28 April 2016

Life Is Short: British Whimsy

Life Is Short is an as-needed series documenting the films we just couldn't make it through. We like to refer to these movies as "Damsels in Distress." Previous entries are here , here, here, here, here, here here, here, here and here.

This is a cutesy slice of cheese, a quaint but melancholy story of an old woman who parks the van she lives in at various places along a street in a haughty neighborhood of London in the early 1970s. Maggie Smith plays the bug-eyed eccentric. Alex Jennings (calling to mind a young Ronnie Corbett) portrays the playwright who is telling the story, Alan Bennett, and for some reason the writer appears in duplicate -- one who lives the life, one who chronicles it -- both played by Jennings.

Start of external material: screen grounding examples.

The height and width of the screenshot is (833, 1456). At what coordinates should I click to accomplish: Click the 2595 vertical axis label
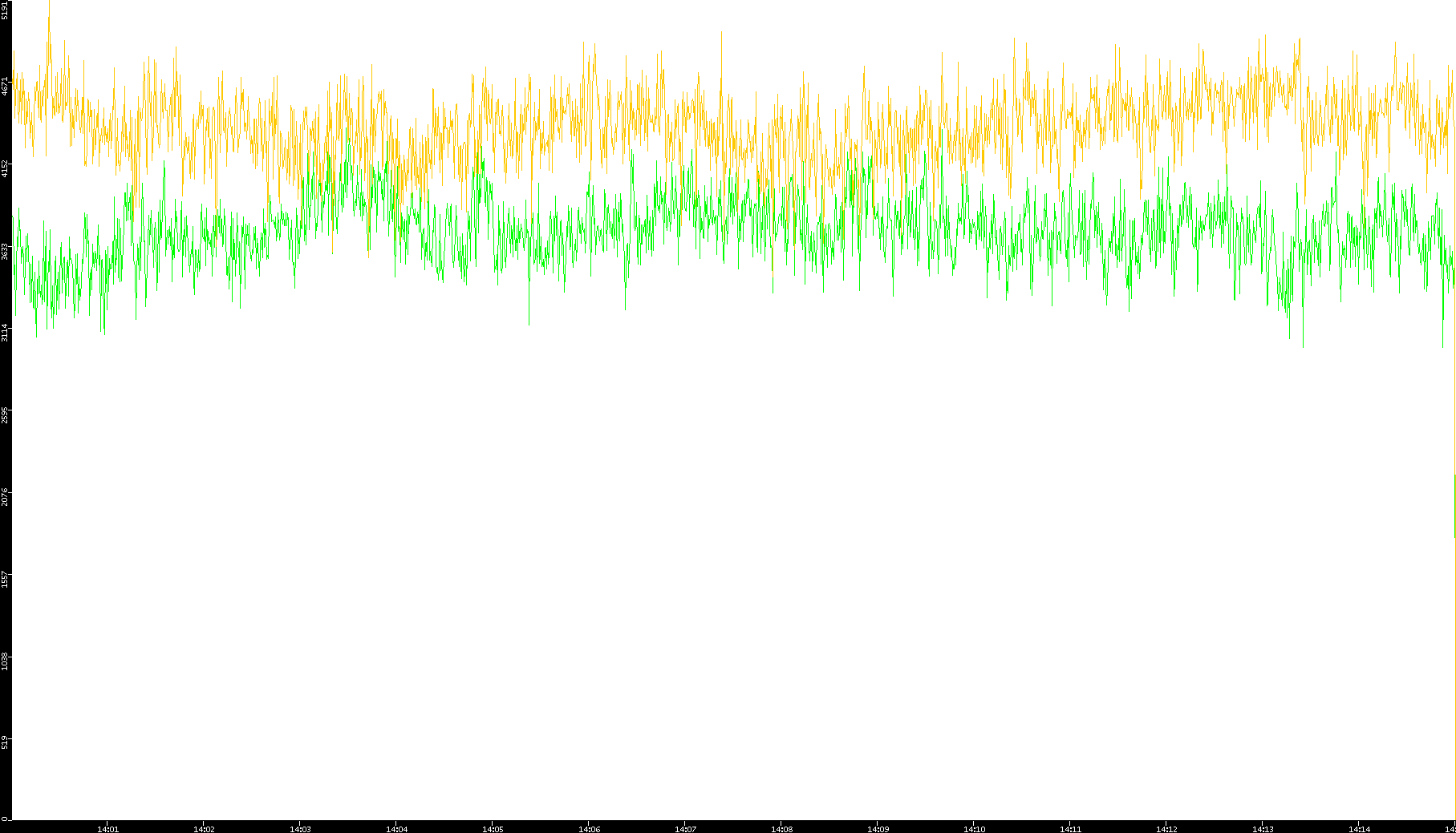point(6,415)
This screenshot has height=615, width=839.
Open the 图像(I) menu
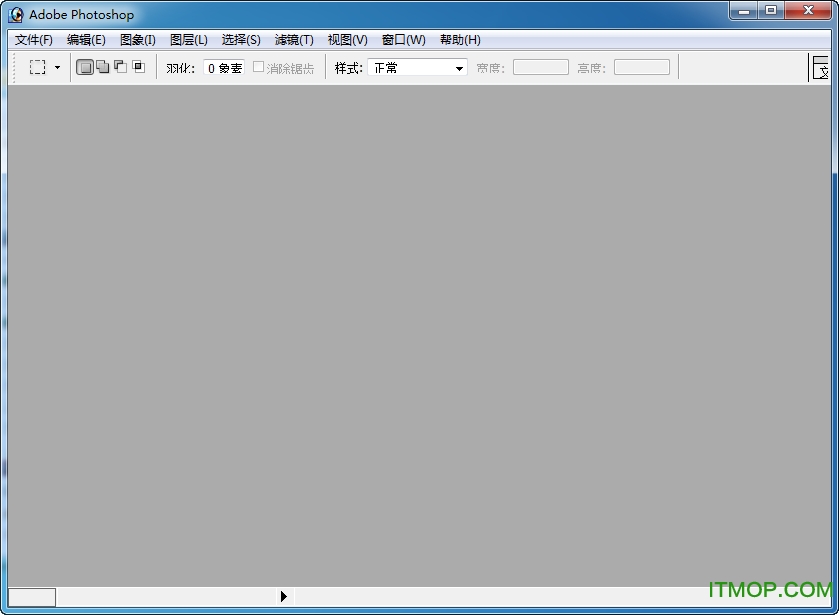[137, 40]
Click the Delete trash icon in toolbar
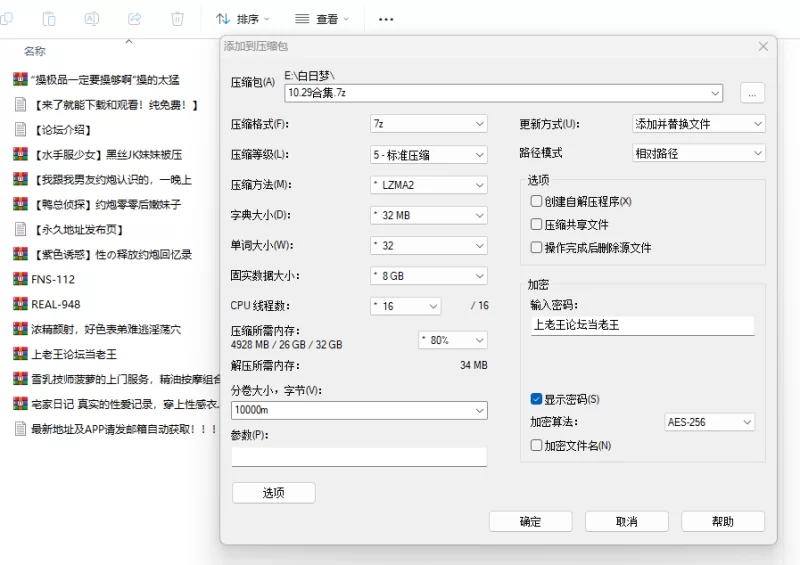This screenshot has width=800, height=565. 177,19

If Bennett (through director Nicholas Hytner, nine years from "The History Boys") has a point to make, he doesn't adequately convey it in the first third of the movie. Alas, it was there that I bailed. Perhaps the soothing subtleties were lost on me, but this retro quirk don't work.

Title: THE LADY IN THE VAN
Running Time: 104 MIN
Elapsed Time at Plug Pull:  47 MIN
Portion Watched: 45%
My Age at Time of Viewing: 53 YRS, 5 MOS.
Average Male American Lifespan: 76.4 YRS.
Watched/Did Instead: Blogged about movies and went to bed.